The following was received by Pratt on Texas on 6 January 2014. The sender will be kept confidential and to that end a few phrases have been removed from the original email.
Mr. Pratt,
I’m a teacher at a small school outside Lubbock. Today has been very busy getting ready for the new semester to begin but has also been rather surprising.
Our entire district was just called into the auditorium so that our superintendent could tell us how evil republicans are for education and how important it is that we teachers get out and vote. He listed Dan Patrick and Greg Abbott by name and highly advised us against voting for them. He went on to list their involvement in ending C-SCOPE as an offense, even though I see it as a badge of honor, and mentioned their interest in privatizing schools.

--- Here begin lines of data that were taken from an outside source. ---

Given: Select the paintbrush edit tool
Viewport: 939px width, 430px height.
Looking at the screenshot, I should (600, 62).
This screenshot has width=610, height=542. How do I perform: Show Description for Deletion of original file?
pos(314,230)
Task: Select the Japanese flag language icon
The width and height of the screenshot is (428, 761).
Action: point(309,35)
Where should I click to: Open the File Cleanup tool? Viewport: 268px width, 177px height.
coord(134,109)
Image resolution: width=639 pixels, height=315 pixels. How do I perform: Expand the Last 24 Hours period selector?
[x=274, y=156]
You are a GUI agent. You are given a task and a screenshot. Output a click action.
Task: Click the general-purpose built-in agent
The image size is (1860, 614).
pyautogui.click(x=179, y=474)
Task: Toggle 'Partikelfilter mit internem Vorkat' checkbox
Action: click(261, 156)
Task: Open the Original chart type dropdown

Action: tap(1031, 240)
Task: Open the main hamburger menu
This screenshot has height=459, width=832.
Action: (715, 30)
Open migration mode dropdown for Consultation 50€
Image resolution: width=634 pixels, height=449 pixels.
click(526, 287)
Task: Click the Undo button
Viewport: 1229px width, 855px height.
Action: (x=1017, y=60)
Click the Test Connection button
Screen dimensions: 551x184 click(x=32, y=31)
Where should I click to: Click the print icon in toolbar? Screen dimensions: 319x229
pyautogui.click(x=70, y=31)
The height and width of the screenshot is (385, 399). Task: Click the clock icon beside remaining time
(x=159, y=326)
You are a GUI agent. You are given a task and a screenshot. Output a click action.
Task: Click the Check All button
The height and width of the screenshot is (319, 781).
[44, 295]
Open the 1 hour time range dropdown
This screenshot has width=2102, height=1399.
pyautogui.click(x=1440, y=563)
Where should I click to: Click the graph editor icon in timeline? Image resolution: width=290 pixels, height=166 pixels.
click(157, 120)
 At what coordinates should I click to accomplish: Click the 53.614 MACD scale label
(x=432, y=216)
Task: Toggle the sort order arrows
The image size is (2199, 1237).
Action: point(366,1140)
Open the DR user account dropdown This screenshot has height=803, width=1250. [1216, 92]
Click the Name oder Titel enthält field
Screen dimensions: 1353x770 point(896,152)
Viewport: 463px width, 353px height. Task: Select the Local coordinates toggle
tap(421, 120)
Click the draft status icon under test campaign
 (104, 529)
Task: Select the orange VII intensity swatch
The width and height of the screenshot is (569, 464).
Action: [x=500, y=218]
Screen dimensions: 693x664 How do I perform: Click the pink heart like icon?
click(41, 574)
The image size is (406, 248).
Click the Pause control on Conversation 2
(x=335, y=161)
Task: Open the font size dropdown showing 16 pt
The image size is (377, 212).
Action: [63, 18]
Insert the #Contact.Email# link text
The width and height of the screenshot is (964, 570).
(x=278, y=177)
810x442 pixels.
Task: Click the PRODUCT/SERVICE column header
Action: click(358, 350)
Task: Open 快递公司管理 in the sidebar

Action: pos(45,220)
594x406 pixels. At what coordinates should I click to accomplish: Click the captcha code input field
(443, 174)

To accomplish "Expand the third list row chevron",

This was all followed by him heaping praise on Wendy Davis for her record on education, disregarding her record on abortion and other issues, and him urging us to vote.
I sure don’t want to stir anything up, but is this legal? Can he really use his pulpit to try and persuade us to vote one way or another? He even mentioned a couple times that he had to be careful in how he phrased things even though not much restraint was shown in my opinion. I was incredibly uncomfortable the entire time and outraged that no one else was given a chance to counter his uninformed opinions.
Thanks,
[name withheld]
Hey Pratt
This public education forced voting issue is widespread! These politically influenced superintendents often pay for substitutes for each teacher and schedule a voting time for them whenever a bond issue or candidate will directly benefit either teachers, administration or both! The well being of the community is relegated to a secondary position. This unfair influence must stop!!